- **To do**
Without the pictures, copy all of the data exactly.

---------- Entries supplied

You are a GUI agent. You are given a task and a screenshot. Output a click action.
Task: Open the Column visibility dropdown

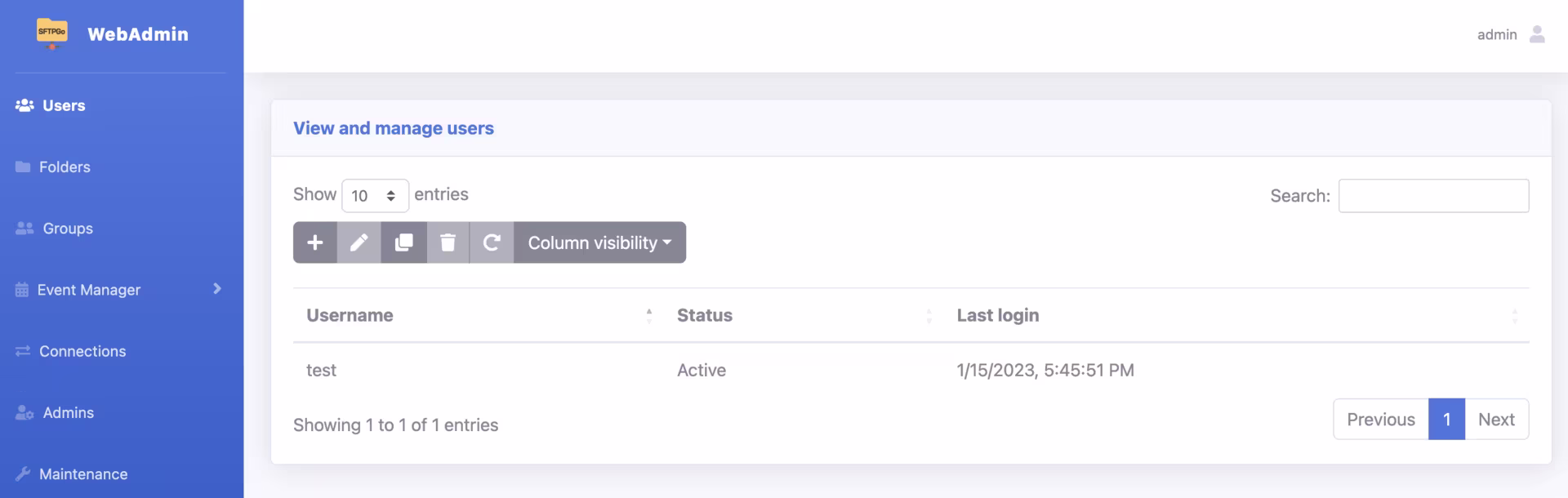click(599, 242)
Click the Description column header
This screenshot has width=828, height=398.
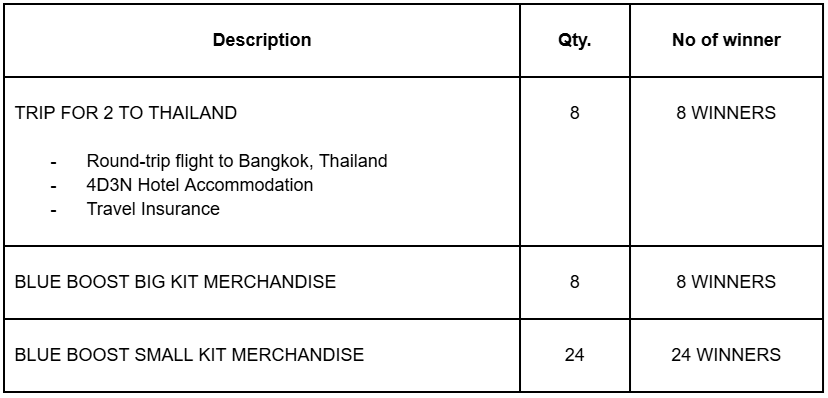pos(262,40)
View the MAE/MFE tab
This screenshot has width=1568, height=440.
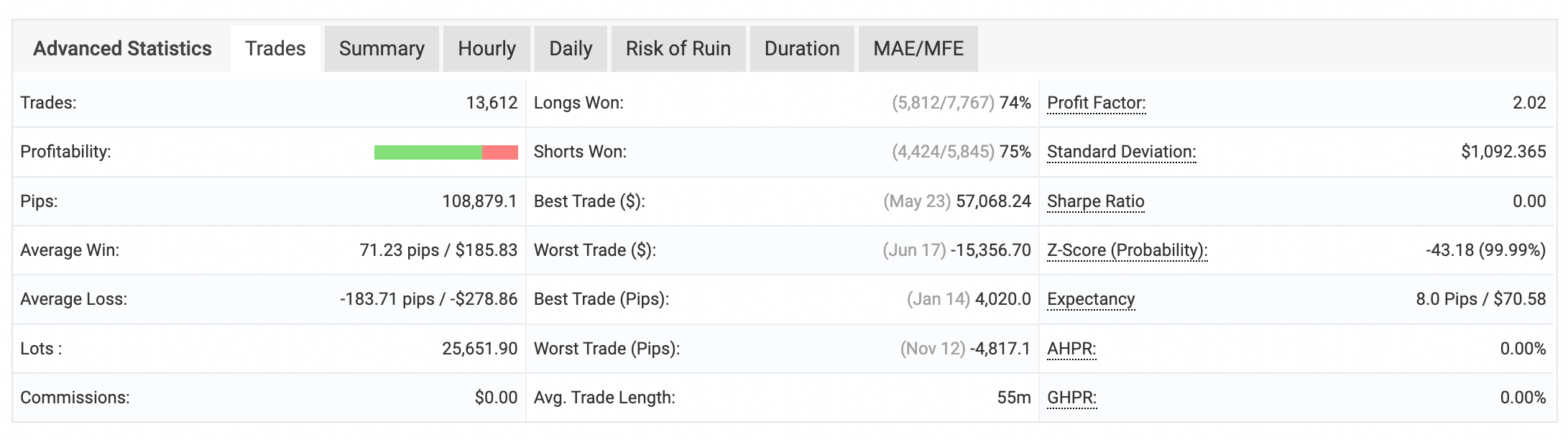918,49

--------------------

- **Response to the exercise**
You are a GUI agent. You are given a task and a screenshot. Output a click action.
Task: Open the Column visibility dropdown

click(599, 242)
Click the Description column header
This screenshot has width=828, height=398.
pos(262,40)
View the MAE/MFE tab
This screenshot has width=1568, height=440.
918,49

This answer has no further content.